Cette nuit-là, ayant fêté ensemble son nouveau succès, le médecin sort de chez Delphine un peu éméché, tandis que tombe la pluie. Quelques centaines de mètres plus loin, la voiture d'Arribeau heurte mortellement un SDF qui avait surgi pour traverser la rue. Il ne voit d'autre solution que de prendre la fuite, afin de ne pas entacher sa réputation. Au carrefour suivant, sa voiture est emboutie par un véhicule volé pourchassé par la police. Il ne tarde pas à réaliser que ce second accident masque les traces du premier. Céline ayant compris qu'il a passé la soirée chez Delphine, elle décide de retourner chez ses parents. Un problème que le médecin devra résoudre, car son puissant beau-père désapprouve la situation. Arribeau reçoit alors un courrier anonyme, une photo prise peu après l'accident avec le clochard où le médecin est reconnaissable. Il ignore qui espère ainsi le piéger.

## CONSIGNE
Réécrivez le passage du texte présenté qui commence aux mots « Cette nuit-là, ayant » et s'arrête après « ainsi le piéger. », en y remplaçant « la pluie » par « la neige ».

Entrées de données enregistrées
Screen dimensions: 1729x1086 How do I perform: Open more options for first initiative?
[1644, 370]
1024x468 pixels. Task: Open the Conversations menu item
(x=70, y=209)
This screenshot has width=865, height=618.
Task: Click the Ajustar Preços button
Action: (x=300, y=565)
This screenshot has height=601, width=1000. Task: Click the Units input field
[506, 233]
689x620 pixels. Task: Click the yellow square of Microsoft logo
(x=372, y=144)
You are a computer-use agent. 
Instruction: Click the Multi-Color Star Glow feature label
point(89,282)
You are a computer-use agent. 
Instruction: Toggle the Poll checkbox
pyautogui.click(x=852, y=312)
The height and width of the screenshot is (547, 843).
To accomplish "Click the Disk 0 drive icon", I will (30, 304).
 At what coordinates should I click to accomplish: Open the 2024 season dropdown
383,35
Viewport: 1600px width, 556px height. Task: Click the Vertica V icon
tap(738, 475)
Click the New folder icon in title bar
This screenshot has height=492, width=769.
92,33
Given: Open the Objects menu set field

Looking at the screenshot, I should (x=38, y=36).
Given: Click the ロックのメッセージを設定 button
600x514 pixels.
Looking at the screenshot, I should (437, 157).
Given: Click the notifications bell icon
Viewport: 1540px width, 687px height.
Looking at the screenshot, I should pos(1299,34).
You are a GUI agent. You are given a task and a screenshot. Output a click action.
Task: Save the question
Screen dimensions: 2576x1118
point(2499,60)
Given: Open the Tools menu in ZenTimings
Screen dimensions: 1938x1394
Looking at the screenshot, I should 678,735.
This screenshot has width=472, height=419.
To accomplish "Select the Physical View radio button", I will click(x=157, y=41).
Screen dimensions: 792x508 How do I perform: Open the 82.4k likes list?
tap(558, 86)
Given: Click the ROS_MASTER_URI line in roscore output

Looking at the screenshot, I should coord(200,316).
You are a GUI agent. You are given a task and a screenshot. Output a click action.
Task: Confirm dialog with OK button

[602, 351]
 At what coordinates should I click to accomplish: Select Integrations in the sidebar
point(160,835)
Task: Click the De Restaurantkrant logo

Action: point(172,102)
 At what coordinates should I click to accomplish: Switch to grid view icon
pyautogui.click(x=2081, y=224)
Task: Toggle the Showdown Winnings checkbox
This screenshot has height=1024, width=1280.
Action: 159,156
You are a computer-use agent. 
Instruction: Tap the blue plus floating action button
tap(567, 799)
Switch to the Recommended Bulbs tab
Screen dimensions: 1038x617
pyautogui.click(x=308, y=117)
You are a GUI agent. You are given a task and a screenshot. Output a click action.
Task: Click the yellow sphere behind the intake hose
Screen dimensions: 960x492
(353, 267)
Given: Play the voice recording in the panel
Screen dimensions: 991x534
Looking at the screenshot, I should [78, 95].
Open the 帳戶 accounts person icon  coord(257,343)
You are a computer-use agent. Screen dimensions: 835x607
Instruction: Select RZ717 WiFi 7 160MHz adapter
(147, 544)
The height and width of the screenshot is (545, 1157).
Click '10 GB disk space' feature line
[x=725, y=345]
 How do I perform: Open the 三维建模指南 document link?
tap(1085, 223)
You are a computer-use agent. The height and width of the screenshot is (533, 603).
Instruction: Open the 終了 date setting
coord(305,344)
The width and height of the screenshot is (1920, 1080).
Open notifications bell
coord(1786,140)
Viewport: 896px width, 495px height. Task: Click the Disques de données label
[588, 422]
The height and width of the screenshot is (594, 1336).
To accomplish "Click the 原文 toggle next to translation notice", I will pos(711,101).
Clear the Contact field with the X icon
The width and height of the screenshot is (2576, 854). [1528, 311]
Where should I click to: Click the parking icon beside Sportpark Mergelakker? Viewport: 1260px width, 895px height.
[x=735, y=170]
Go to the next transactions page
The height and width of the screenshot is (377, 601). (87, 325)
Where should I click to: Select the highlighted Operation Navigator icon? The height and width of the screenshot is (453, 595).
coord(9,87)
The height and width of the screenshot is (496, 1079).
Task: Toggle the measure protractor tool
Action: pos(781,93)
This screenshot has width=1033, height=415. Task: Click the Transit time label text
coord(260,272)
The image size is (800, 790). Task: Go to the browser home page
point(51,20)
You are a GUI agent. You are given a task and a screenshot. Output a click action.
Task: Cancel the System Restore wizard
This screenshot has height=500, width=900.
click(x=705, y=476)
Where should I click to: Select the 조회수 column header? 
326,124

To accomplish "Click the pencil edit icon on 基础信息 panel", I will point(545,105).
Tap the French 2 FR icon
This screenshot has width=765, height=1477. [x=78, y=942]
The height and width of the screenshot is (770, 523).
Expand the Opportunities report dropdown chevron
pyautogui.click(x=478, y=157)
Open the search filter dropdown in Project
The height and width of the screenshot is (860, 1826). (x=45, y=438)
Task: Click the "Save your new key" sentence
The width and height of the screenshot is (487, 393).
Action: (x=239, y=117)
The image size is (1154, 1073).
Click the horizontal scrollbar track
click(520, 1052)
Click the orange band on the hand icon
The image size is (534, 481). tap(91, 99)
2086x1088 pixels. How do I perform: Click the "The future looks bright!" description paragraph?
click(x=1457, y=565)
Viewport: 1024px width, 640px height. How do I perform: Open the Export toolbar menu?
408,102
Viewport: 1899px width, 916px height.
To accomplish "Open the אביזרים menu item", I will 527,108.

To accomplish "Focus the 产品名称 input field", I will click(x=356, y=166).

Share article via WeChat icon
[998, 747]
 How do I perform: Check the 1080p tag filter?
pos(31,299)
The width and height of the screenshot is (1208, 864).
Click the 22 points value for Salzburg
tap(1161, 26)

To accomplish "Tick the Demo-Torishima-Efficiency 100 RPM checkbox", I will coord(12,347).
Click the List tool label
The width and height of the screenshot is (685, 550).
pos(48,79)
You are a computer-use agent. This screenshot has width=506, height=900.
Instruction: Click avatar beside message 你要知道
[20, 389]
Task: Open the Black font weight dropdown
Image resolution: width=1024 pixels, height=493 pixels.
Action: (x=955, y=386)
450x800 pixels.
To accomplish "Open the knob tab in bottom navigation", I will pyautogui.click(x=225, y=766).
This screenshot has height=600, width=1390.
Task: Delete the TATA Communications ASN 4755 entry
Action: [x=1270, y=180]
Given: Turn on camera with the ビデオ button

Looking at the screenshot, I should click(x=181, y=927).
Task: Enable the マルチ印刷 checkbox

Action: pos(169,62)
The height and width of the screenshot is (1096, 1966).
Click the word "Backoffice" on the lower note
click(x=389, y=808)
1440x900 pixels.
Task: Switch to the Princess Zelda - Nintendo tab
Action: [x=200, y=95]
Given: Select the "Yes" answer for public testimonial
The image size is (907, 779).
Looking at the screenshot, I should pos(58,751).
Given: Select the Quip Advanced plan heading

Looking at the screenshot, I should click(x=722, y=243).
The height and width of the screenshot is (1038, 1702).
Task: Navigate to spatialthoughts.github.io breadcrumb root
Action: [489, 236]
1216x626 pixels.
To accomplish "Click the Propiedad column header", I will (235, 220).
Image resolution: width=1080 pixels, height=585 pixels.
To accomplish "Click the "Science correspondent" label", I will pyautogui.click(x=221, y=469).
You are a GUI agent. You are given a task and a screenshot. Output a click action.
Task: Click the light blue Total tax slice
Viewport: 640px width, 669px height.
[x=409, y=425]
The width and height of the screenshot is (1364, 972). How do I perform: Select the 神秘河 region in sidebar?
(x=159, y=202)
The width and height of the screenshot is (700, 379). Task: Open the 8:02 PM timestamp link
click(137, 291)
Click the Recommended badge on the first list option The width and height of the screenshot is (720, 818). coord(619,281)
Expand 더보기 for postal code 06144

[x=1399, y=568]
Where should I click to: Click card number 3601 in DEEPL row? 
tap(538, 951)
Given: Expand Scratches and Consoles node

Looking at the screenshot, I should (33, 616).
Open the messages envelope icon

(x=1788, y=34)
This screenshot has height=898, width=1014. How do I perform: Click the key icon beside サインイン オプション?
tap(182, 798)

## RÉPONSE
Cette nuit-là, ayant fêté ensemble son nouveau succès, le médecin sort de chez Delphine un peu éméché, tandis que tombe la neige. Quelques centaines de mètres plus loin, la voiture d'Arribeau heurte mortellement un SDF qui avait surgi pour traverser la rue. Il ne voit d'autre solution que de prendre la fuite, afin de ne pas entacher sa réputation. Au carrefour suivant, sa voiture est emboutie par un véhicule volé pourchassé par la police. Il ne tarde pas à réaliser que ce second accident masque les traces du premier. Céline ayant compris qu'il a passé la soirée chez Delphine, elle décide de retourner chez ses parents. Un problème que le médecin devra résoudre, car son puissant beau-père désapprouve la situation. Arribeau reçoit alors un courrier anonyme, une photo prise peu après l'accident avec le clochard où le médecin est reconnaissable. Il ignore qui espère ainsi le piéger.